5 Discussion and conclusions

A new procedure for solving nanoscale flows using CFD has been presented. The state, constitutive, and boundary condition information for the CFD solver is extracted from MD pre-simulations. We have demonstrated that this enhanced solver can then provide good predictions for a range of nanoscale flow geometries. A number of questions and possibilities now arise. What happens when CFD is applied far beyond the limits of its applicability? For example, how robust is the predictive performance of CFD at the nanoscale? These questions have been addressed, at least to some extent, by our results for water flow along a CNT. Our answer is CFD can be more robust than perhaps is often implied in the literature. A deeper investigation into how CFD and the continuum-fluid model perform at the limits of their applicability is needed; unfortunately, this may be restricted by the need to assess their accuracy by comparison with expensive MD simulations.

Another natural question relates to how these CFD simulations should be used given that, by comparison with MD, they are computationally cheap. It is not the case that CFD can replace MD for nanoscale simulations (in the same way that MD cannot replace experiment). However, there are a number of situations in which CFD enhanced with MD pre-simulations can be an invaluable affordable alternative or addition to MD. For example, in iterative conceptual design, where multiple simulations with slightly modified geometries are required; in initialising full-scale MD simulations, which would otherwise need to be simulated for a much longer time in order for the flow to develop from a stationary to a steady state (Kalweit 2008); and in helping to locate far-field and symmetry boundaries in full-scale MD simulations, such that their influence is not felt in the flow region of interest.

There is also the possibility that enhanced CFD could be used in some cases to produce more realistic predictions than MD. Quite often MD simulations are performed at much higher velocities (orders of magnitude higher) than would be seen in reality, solely for the purpose of increasing the signal to noise ratio (as is the case for the CNT simulations in Sect. 4). These simulations rely on the assumption that the system behaves linearly up to the extreme condition. While a full MD simulation at realistic velocities is currently extremely challenging [although not intractable (Wang et al. 2012)], a single MD pre-simulation for one fluid/solid combination is far less so. This would enable enhanced CFD to be used to investigate whether the linear response assumption is likely to be valid for a particular configuration.

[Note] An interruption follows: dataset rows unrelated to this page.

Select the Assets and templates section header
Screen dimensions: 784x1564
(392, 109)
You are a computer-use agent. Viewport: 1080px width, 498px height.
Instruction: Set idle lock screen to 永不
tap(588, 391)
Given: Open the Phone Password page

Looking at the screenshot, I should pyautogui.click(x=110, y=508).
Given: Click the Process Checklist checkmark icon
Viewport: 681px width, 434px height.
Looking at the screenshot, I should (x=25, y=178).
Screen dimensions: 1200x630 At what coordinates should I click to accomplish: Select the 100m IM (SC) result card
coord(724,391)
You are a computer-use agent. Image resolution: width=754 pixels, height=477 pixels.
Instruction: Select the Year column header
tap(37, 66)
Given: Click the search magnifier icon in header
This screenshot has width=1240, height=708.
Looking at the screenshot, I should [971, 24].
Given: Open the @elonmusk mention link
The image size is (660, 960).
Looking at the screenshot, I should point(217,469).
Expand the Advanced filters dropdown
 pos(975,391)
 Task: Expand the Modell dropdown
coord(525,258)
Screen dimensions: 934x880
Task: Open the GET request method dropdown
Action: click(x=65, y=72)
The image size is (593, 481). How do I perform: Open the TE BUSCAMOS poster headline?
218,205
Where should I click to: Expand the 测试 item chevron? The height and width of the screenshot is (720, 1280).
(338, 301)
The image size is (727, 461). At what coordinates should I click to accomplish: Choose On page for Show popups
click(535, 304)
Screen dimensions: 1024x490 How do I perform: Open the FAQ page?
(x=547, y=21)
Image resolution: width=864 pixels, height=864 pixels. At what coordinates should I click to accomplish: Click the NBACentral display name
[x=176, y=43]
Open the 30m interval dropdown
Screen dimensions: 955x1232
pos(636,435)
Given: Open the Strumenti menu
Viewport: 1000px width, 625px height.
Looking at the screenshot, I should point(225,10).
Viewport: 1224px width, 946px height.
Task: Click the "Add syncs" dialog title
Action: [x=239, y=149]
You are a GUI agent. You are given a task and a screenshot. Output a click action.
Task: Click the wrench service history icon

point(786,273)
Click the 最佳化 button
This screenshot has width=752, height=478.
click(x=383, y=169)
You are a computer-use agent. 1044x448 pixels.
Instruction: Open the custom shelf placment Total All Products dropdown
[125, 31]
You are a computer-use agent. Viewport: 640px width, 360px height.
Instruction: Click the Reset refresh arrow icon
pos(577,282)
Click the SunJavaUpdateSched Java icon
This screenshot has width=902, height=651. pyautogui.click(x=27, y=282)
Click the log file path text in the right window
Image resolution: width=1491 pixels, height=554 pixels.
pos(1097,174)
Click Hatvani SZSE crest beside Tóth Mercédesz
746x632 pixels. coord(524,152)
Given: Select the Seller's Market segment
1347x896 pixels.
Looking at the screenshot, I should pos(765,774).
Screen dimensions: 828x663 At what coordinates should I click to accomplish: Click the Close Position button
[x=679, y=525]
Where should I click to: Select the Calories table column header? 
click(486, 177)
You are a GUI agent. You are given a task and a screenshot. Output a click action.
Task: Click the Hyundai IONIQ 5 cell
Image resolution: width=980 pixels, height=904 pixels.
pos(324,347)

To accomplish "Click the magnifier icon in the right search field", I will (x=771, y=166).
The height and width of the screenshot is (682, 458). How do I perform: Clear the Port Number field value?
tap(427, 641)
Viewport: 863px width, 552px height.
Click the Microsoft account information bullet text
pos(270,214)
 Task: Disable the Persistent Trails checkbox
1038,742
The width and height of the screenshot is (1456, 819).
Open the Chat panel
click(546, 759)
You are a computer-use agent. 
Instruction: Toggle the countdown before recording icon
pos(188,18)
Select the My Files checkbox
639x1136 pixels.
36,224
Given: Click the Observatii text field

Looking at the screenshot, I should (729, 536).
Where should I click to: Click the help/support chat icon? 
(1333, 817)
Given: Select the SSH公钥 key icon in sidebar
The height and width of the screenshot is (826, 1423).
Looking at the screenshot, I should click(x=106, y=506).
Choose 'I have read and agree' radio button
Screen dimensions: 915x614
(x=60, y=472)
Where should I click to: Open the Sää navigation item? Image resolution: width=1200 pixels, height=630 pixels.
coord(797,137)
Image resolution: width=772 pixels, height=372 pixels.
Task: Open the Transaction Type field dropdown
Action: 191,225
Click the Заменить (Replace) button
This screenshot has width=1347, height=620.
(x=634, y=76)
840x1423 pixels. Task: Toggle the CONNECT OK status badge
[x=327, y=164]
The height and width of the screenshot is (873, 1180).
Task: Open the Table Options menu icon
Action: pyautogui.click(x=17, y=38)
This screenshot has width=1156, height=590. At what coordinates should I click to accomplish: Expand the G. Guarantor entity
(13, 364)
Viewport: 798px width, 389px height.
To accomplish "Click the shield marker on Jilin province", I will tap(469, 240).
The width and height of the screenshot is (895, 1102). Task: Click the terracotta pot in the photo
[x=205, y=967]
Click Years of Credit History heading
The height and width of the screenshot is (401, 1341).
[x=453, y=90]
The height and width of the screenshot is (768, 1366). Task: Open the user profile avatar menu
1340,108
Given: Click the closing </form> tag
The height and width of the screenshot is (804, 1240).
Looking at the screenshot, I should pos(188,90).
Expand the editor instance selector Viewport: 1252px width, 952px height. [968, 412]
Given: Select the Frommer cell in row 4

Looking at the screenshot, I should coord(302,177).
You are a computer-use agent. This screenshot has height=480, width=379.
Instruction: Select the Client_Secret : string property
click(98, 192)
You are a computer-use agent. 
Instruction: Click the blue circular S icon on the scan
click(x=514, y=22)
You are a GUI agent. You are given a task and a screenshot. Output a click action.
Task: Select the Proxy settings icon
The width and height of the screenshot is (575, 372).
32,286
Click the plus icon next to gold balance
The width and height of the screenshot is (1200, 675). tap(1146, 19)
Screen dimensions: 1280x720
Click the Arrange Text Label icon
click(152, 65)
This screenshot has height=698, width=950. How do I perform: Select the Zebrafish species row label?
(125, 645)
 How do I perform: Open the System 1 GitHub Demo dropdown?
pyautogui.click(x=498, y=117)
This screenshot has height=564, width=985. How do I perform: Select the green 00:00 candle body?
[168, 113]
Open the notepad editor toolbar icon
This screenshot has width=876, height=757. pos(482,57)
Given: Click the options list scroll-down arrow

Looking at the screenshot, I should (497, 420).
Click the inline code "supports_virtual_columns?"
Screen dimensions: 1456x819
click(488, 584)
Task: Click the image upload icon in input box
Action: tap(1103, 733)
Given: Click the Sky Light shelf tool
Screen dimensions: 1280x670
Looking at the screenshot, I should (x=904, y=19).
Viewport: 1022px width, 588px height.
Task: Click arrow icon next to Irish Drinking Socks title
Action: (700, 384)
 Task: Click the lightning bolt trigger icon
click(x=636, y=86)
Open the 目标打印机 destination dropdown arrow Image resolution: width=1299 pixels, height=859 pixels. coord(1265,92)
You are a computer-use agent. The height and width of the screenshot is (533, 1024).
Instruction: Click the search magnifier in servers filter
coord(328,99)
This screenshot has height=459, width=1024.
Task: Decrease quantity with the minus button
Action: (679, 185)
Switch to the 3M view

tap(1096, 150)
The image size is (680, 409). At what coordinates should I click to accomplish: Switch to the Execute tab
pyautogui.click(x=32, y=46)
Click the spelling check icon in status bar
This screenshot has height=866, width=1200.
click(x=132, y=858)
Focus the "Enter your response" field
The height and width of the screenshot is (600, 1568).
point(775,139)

A criticism of this CFD approach is that it requires an assumption beforehand about the flow and fluid behaviour. For example, the viscosity coefficient for a fluid may depend on a multitude of fluid variables with a variety of functional forms; in the examples of this paper, we have assumed these functional forms based on our experience. This is true also of hybrid particle/continuum methods in general and is not unique to the method we propose. The molecular-based simulations of HMM (Ren and E 2005), for example, have to be ‘constrained’ by the overall continuum model; the choice of how the constraint is performed (i.e. what variables are to be imposed on the MD subdomain) requires similar suppositions about how the fluid will behave. Also, in the present paper, we have assumed that the channels are homogeneously filled with fluid before the simulation begins. This neglects the multi-phase, transient problems that occur in the fill-up process of a CNT or the flow through nano-pores, such as an aquaporin. Currently, these types of problems could not be solved by our enhanced CFD.

An additional advantage of the approach in this paper is that it can be deployed recursively (and not necessarily for the same CFD simulation, or by the same researcher/designer). For example, a basic pre-simulation could be used to make a first-estimate CFD prediction; subsequent MD simulations could then be used to refine and finesse the fluid and interface models, thereby producing successively more accurate CFD predictions. Users would need to approach this refinement and finessing of fluid property models for enhanced CFD in the same way as they would a conventional mesh-dependency study.